I could be happily married to some dude for 50 year an id still be textin ma pals like “omg do u think he likes me???”
Fun fact: The confetti you’ll see in Times Square tonight was made from one CVS receipt.
Not only did I finally find my car keys when I sat down on the couch I also got my first piercing
Two types of dogs.
Me: I think that’s Dave
Wife: It’s not Dave
Me: Gonna wave to him
Wife: Don’t!
Me: Hey Dave!
Auctioneer: New bidder at $80,000
Me: It’s not Dave
*wear sunscreen*
*go up to a guy named Ray and punch him in the nose*
*now laugh because sunscreen protects you from ultra violent Rays*
Ppl who are on Twitter and put intelligent in their bio, good one.
The number of supermarket loyalty cards I have suggests I am anything but.
[inventing the grinch] santa needs a wario
My 18 year-old was complaining about her job so I told her it’ll be ok she only has 47 years left.
Me: So, you come here often?
Him: …..we’re in my house.
“What do you know about atoms?”
“Very little.”
“Besides that.”
“Miley Cyrus: ‘Society Wants to Shut Me Down'”. Not down, Miley. Up.
Btw the funniest thing you can do is openly not recognize a biglaw name. In law school someone told me she’d been an assistant for Mayer Brown and I asked what city they were the mayor of. Her face was incredible.
TOP 5 USES FOR APPLES:
1. creating sin
2. inventing gravity
3. keeping doctors away
4. shooting off of a child’s head
5. pie
he looks like the detective in a TV mystery series who’s been drinking a bit much since his wife died but always gets his man
Do cute firemen still come when a cat is stuck in a tree?
Only in case of fire?
Fine. But pretty sure my cat won’t like being set on fire.
Your love is like Vicodin. You take away my pain but make me sick to stomach afterwards and you’re also white.
I will turn off your post-apocalyptic movie the first time I spot a woman with shaved pits
“Give me the bad news, Doc–how long have I got?”
“Your wife’s procedure will be an outpatient one so unfortunately you can’t go to Vegas.”
To anyone who will be spending their Valentines Day with their hand, know that you are not alone. I will be there with you, watching.
Moms are dying for the day they build a daycare inside a spa inside a Xanax factory inside a vineyard.
FRIEND: [over the phone] Do you think the quarantine has changed you?
ME: [knitting a dress for the raccoons in my backyard] No
So, if you get pregnant in Vegas, does the baby have to stay there?

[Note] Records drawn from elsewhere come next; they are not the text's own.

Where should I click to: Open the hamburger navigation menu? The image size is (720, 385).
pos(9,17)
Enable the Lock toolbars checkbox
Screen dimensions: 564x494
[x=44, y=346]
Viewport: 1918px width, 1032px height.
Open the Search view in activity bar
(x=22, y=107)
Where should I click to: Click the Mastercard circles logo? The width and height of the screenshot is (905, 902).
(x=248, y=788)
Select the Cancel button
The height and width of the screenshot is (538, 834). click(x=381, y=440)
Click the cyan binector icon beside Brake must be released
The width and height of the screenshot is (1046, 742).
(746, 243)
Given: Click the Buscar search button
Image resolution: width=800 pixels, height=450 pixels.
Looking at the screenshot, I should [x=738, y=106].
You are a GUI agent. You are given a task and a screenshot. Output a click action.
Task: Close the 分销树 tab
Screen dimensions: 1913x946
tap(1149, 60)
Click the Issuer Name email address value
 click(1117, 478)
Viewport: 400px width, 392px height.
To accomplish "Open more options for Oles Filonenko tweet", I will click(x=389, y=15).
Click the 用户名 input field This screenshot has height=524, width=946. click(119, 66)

my allergies were acting up so i took allergy medicine. now i’m sleepy and my allergies are acting up.
[on plane]
Me: It’s ok, more ppl are killed by hippos than by plane crashes
Pilot: This is your captain speaking, I’m a hippo btw
Me: Nooooo
A very sad, cold hearted person sent an anonymous letter to my wife stating I was having an affair with a woman friend. I wasn’t. What has happened in their life to make them do that? However, the fact my wife and daughter thought it was so preposterous was really annoying.
My boss accused me of sticking my finger in his birthday cake in the break room fridge.
He’s completely wrong. It wasn’t my finger.